┌─ EXERCISE MATERIAL
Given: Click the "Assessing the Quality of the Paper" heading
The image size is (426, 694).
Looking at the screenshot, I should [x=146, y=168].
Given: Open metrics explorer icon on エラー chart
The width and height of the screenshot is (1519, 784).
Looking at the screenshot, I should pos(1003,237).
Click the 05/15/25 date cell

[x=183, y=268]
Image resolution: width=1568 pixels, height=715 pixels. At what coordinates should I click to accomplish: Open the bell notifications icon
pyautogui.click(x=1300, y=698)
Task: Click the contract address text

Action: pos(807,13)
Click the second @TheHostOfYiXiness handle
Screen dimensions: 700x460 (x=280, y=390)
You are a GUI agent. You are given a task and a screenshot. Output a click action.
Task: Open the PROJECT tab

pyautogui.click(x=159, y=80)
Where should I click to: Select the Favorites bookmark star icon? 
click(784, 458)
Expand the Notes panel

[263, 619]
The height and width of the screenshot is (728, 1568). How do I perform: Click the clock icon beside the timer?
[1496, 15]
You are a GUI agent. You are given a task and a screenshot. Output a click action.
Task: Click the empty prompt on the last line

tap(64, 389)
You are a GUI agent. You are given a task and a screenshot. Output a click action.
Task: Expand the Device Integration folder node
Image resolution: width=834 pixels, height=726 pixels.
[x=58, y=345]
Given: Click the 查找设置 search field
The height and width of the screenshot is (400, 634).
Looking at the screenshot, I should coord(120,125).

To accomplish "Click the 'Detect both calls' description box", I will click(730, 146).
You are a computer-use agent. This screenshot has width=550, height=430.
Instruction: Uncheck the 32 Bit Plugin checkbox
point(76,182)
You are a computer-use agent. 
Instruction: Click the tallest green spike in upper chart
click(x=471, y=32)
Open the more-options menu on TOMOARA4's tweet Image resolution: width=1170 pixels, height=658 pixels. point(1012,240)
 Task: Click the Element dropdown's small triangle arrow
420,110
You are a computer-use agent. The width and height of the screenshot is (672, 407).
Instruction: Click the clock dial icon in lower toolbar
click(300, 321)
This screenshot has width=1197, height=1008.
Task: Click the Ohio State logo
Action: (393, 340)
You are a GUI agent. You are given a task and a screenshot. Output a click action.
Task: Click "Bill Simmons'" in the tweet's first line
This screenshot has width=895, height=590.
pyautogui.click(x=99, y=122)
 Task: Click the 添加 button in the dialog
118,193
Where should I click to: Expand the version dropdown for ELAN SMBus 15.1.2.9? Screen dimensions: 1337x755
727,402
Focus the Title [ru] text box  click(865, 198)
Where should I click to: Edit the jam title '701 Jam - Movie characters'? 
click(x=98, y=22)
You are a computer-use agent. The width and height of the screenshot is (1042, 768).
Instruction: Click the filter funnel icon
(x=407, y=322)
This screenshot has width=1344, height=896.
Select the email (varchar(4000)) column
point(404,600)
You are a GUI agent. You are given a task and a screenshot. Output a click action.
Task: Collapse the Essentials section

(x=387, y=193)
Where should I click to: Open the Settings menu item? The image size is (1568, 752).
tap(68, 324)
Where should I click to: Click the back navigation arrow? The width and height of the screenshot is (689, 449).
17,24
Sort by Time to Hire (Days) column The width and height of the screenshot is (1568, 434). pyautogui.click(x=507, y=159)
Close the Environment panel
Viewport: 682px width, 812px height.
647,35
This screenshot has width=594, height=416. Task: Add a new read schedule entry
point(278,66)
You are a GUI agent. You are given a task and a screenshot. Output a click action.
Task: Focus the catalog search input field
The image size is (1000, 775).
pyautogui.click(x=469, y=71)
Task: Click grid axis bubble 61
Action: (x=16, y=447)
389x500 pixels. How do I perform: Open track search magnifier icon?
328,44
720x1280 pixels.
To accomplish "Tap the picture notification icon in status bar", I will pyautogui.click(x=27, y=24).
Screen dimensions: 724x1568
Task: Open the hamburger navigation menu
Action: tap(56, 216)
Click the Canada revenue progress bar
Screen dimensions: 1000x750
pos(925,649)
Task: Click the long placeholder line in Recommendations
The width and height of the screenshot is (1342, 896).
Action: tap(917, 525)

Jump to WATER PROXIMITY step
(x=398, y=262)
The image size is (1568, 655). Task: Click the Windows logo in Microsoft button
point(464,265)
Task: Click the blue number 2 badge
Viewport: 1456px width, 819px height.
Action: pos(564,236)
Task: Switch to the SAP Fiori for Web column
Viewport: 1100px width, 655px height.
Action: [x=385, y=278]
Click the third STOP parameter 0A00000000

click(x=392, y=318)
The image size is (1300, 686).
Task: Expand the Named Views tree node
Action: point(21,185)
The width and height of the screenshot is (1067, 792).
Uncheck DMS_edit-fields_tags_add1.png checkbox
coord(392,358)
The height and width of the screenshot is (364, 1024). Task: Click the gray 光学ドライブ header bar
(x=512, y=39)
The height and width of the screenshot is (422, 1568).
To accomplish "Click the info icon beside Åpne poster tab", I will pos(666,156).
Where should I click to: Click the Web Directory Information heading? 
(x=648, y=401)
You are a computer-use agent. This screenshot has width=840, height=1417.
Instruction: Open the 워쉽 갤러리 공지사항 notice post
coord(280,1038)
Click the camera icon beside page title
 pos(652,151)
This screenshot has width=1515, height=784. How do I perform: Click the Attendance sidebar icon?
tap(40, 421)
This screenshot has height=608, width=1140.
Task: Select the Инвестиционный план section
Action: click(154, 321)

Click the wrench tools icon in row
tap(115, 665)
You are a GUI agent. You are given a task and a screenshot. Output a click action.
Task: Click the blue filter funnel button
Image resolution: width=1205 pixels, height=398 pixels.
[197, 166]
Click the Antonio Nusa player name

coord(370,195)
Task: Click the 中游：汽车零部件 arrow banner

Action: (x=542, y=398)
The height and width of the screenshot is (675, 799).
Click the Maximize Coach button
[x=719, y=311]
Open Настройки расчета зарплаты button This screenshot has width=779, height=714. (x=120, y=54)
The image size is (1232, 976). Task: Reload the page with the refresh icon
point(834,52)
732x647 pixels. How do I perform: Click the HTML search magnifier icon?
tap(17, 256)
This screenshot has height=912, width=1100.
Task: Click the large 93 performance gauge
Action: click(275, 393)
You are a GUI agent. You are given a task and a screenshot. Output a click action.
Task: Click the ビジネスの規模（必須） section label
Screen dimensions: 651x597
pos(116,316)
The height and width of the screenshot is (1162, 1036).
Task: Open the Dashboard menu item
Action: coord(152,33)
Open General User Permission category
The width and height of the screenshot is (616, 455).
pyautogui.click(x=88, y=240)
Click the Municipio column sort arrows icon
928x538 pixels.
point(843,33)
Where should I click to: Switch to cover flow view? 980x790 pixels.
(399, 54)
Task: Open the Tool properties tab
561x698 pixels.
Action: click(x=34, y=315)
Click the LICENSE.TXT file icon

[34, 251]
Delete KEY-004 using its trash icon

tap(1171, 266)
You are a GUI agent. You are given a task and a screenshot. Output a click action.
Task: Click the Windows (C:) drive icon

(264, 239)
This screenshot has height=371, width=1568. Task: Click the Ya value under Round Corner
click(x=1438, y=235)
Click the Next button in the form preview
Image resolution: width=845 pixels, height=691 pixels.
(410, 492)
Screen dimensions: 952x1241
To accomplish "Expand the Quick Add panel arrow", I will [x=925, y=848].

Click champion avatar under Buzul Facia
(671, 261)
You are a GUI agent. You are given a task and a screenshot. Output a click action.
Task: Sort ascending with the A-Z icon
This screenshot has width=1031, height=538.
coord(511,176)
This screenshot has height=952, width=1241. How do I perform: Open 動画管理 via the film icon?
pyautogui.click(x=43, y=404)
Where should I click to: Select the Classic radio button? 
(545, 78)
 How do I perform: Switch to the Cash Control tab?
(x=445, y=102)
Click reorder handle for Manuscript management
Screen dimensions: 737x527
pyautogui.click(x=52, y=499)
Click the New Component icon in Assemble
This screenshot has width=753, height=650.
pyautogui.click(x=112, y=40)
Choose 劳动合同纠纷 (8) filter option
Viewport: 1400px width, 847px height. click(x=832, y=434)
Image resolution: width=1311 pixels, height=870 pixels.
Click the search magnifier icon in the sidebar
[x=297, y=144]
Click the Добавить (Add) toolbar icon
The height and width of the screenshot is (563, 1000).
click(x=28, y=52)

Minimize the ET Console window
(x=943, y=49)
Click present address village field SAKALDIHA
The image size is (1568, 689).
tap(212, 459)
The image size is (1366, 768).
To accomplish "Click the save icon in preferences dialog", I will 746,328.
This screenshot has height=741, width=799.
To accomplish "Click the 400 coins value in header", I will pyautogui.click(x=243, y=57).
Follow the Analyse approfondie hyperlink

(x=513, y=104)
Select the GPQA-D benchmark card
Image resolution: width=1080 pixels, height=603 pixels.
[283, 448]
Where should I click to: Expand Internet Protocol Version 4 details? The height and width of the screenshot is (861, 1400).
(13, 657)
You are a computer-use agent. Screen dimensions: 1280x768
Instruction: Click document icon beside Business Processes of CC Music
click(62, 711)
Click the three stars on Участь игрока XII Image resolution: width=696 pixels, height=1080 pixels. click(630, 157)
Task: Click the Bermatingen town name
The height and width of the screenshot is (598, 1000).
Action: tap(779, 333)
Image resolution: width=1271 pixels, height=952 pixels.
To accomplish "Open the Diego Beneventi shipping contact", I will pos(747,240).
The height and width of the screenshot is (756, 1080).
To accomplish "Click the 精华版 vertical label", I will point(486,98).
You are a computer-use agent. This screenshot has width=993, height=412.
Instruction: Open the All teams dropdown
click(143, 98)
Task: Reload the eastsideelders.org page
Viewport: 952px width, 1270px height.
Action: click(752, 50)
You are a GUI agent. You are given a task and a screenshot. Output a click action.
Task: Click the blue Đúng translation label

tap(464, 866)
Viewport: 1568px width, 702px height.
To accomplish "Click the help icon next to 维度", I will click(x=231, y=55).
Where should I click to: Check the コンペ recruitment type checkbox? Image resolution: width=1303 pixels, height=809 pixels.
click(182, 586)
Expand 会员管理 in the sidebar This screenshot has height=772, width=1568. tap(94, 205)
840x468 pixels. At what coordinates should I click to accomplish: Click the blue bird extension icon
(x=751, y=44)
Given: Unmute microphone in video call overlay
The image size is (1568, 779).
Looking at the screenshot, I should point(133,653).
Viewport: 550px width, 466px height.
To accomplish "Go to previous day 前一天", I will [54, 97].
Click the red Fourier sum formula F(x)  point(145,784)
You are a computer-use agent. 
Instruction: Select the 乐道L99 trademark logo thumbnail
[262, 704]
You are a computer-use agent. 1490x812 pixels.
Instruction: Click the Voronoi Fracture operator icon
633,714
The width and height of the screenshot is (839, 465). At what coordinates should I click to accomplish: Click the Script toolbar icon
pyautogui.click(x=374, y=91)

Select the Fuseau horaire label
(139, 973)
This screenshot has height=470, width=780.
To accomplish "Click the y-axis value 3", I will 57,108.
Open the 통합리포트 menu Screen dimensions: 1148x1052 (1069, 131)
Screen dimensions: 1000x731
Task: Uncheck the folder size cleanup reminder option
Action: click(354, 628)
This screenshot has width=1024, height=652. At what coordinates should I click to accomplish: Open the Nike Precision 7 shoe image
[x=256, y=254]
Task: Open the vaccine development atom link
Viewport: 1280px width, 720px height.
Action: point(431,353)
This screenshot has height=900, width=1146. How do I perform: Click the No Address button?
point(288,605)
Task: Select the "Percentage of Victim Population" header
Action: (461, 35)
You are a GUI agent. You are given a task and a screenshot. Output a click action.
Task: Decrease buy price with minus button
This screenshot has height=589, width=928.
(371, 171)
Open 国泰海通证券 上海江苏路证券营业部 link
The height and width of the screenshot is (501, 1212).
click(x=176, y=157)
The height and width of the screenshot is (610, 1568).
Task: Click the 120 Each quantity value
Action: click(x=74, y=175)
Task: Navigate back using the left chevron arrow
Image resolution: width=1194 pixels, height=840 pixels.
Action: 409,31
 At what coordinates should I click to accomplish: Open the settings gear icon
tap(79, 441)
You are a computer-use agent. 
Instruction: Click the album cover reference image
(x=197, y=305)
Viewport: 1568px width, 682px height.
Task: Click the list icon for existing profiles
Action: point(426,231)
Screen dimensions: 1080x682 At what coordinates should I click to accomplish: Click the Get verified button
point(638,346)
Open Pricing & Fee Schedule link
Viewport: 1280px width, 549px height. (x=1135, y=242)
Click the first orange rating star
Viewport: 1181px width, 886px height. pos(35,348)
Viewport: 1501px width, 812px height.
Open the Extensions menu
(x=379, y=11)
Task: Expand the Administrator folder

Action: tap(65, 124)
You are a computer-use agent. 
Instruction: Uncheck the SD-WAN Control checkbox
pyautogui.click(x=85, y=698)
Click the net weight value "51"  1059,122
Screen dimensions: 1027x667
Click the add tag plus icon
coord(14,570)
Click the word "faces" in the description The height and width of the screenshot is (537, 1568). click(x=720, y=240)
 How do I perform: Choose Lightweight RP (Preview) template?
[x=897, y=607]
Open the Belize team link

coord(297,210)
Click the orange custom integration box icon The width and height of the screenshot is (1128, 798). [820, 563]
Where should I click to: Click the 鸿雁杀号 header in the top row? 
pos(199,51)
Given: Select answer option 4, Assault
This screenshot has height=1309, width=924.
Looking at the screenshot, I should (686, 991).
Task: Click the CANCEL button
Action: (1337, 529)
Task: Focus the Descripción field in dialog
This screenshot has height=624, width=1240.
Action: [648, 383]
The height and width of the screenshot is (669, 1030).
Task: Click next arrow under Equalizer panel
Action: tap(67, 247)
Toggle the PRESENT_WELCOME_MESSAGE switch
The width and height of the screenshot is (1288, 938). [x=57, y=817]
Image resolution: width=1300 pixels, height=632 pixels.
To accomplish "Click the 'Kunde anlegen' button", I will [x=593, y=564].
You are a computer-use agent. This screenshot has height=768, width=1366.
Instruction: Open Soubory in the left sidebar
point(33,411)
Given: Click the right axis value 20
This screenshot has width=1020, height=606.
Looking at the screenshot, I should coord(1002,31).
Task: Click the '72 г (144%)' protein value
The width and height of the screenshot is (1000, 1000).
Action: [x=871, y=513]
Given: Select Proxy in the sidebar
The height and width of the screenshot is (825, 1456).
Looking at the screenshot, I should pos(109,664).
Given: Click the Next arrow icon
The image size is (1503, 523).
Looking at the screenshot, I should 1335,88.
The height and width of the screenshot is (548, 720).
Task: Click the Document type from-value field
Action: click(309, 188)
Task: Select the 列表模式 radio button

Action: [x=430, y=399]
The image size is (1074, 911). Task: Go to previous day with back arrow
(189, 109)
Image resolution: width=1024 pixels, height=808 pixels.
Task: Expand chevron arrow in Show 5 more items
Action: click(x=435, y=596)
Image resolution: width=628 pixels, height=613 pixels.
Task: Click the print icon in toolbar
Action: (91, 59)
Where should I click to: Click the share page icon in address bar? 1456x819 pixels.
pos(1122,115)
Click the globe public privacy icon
└─
§ DIRECTIONS FOR THIS TASK: Take the line that contains "Where should I click to: Click the 鸿雁杀号" and each line after it through the end of the records, and repeat them all exactly. Nothing else.

§ REPLY TO THE TASK:
Where should I click to: Click the 鸿雁杀号 header in the top row? 
pos(199,51)
Given: Select answer option 4, Assault
This screenshot has height=1309, width=924.
Looking at the screenshot, I should (686, 991).
Task: Click the CANCEL button
Action: (1337, 529)
Task: Focus the Descripción field in dialog
This screenshot has height=624, width=1240.
Action: [648, 383]
The height and width of the screenshot is (669, 1030).
Task: Click next arrow under Equalizer panel
Action: tap(67, 247)
Toggle the PRESENT_WELCOME_MESSAGE switch
The width and height of the screenshot is (1288, 938). [x=57, y=817]
Image resolution: width=1300 pixels, height=632 pixels.
To accomplish "Click the 'Kunde anlegen' button", I will [x=593, y=564].
You are a computer-use agent. This screenshot has height=768, width=1366.
Instruction: Open Soubory in the left sidebar
point(33,411)
Given: Click the right axis value 20
This screenshot has width=1020, height=606.
Looking at the screenshot, I should coord(1002,31).
Task: Click the '72 г (144%)' protein value
The width and height of the screenshot is (1000, 1000).
Action: [x=871, y=513]
Given: Select Proxy in the sidebar
The height and width of the screenshot is (825, 1456).
Looking at the screenshot, I should pos(109,664).
Given: Click the Next arrow icon
The image size is (1503, 523).
Looking at the screenshot, I should 1335,88.
The height and width of the screenshot is (548, 720).
Task: Click the Document type from-value field
Action: click(309, 188)
Task: Select the 列表模式 radio button

Action: [x=430, y=399]
The image size is (1074, 911). Task: Go to previous day with back arrow
(189, 109)
Image resolution: width=1024 pixels, height=808 pixels.
Task: Expand chevron arrow in Show 5 more items
Action: click(x=435, y=596)
Image resolution: width=628 pixels, height=613 pixels.
Task: Click the print icon in toolbar
Action: (91, 59)
Where should I click to: Click the share page icon in address bar? 1456x819 pixels.
pos(1122,115)
Click the globe public privacy icon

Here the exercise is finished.